• _Exercise goal_
Where the line containing "Task: Click Mar-06" appears in the records below, begin there and output each line verbatim through the last line.
------
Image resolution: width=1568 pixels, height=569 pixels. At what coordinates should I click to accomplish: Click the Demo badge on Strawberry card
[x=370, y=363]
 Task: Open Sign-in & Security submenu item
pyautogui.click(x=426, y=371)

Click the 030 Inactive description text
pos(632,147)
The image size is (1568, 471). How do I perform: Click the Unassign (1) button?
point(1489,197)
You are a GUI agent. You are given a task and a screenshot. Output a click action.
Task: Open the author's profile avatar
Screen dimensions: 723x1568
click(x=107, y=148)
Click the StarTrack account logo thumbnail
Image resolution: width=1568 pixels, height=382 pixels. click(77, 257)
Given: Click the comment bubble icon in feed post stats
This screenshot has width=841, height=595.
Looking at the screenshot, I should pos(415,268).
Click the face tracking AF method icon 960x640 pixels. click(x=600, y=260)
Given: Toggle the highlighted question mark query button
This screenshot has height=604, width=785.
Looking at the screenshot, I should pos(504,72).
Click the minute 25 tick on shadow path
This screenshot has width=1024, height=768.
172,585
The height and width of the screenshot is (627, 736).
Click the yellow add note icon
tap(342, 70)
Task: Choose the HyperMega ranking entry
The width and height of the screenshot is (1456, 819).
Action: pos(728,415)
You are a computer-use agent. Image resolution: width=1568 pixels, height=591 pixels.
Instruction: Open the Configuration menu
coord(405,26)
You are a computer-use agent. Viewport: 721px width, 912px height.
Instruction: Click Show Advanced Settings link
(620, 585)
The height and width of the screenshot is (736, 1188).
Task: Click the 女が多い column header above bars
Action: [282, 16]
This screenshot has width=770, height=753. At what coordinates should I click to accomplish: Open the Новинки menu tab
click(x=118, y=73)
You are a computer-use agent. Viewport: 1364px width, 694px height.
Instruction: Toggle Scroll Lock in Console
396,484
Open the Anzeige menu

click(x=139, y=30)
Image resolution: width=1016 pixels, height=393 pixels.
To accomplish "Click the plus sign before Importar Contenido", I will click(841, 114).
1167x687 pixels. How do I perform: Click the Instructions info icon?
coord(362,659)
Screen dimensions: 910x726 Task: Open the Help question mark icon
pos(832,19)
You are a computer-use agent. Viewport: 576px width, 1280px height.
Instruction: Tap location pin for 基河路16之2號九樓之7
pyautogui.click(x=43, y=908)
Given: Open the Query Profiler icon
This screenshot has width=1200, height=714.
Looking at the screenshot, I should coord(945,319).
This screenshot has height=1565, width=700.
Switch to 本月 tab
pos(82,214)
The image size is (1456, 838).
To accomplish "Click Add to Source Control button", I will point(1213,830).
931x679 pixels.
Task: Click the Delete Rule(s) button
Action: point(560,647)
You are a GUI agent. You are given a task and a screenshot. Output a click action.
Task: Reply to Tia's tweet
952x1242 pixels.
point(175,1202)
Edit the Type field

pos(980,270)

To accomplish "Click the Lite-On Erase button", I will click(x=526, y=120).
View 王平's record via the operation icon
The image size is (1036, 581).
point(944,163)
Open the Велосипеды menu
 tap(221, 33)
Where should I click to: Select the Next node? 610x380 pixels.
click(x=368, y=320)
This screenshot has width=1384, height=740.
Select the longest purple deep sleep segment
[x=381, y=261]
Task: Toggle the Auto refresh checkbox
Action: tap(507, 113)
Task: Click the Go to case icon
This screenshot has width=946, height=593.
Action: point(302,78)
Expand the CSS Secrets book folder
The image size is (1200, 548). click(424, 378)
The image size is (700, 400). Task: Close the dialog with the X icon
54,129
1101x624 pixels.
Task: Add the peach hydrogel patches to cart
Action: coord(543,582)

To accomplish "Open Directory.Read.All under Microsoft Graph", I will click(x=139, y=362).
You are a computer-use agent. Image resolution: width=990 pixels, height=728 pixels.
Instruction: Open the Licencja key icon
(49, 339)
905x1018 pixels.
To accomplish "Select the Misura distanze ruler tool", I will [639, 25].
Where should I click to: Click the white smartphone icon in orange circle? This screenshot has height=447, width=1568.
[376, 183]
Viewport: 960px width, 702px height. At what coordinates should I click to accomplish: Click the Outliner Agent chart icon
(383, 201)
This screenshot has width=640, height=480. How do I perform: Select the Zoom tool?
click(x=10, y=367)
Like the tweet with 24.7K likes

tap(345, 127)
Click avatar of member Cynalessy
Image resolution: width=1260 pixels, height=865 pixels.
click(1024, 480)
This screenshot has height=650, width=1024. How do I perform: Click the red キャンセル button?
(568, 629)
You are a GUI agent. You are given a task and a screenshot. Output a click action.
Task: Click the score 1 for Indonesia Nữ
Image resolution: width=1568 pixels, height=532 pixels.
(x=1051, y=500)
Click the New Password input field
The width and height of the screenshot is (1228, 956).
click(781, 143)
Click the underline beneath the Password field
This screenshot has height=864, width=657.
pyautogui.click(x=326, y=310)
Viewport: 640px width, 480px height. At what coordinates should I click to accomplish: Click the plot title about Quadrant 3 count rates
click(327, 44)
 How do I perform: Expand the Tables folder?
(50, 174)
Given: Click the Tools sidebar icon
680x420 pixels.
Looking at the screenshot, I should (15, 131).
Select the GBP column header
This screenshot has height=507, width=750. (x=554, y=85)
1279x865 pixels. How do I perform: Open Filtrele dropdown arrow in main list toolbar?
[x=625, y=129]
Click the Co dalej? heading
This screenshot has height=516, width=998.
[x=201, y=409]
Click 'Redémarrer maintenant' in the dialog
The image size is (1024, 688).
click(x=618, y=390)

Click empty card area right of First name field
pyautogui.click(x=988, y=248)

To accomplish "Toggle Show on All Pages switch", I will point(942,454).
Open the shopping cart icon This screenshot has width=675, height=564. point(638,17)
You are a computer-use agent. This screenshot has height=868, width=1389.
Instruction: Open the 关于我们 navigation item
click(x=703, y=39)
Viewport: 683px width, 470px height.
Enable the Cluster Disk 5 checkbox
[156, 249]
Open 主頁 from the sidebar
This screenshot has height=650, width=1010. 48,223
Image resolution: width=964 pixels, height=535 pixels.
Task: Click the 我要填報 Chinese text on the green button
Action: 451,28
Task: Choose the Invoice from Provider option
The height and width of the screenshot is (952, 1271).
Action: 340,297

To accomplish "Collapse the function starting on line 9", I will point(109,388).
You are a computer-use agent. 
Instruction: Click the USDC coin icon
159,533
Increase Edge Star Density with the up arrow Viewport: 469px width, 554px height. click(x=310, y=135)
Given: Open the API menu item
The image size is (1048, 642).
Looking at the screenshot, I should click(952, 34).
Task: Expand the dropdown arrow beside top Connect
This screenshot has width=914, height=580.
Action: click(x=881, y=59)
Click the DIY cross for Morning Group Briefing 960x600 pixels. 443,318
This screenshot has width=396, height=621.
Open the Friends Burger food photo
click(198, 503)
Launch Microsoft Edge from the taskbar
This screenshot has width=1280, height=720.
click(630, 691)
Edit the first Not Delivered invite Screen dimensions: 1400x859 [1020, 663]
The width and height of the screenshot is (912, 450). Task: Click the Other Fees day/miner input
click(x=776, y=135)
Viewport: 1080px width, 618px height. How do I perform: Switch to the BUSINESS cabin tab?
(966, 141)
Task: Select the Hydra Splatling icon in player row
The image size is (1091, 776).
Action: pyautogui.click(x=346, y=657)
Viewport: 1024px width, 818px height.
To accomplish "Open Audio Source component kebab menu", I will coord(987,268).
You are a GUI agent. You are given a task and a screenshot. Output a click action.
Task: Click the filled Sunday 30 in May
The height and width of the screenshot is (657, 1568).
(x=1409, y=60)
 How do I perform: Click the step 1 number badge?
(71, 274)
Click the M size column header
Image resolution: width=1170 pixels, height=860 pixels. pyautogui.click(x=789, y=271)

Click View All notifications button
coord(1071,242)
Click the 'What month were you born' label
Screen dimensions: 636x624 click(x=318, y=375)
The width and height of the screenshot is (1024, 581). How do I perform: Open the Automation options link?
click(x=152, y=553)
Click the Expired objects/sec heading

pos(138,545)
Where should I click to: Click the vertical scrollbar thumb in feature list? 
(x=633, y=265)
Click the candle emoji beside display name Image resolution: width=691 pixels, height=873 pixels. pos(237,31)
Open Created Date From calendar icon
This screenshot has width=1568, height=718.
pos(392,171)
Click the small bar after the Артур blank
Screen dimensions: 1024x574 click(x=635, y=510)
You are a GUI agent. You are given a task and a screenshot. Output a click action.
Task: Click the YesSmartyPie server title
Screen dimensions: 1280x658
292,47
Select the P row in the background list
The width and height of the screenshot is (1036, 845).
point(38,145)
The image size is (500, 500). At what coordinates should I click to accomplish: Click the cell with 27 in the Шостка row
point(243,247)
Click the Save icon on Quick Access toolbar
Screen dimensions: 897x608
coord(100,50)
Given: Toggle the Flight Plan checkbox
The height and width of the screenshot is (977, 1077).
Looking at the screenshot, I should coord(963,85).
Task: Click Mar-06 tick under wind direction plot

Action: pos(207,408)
------
• _Response area_
Task: Click Mar-06 tick under wind direction plot

Action: pos(207,408)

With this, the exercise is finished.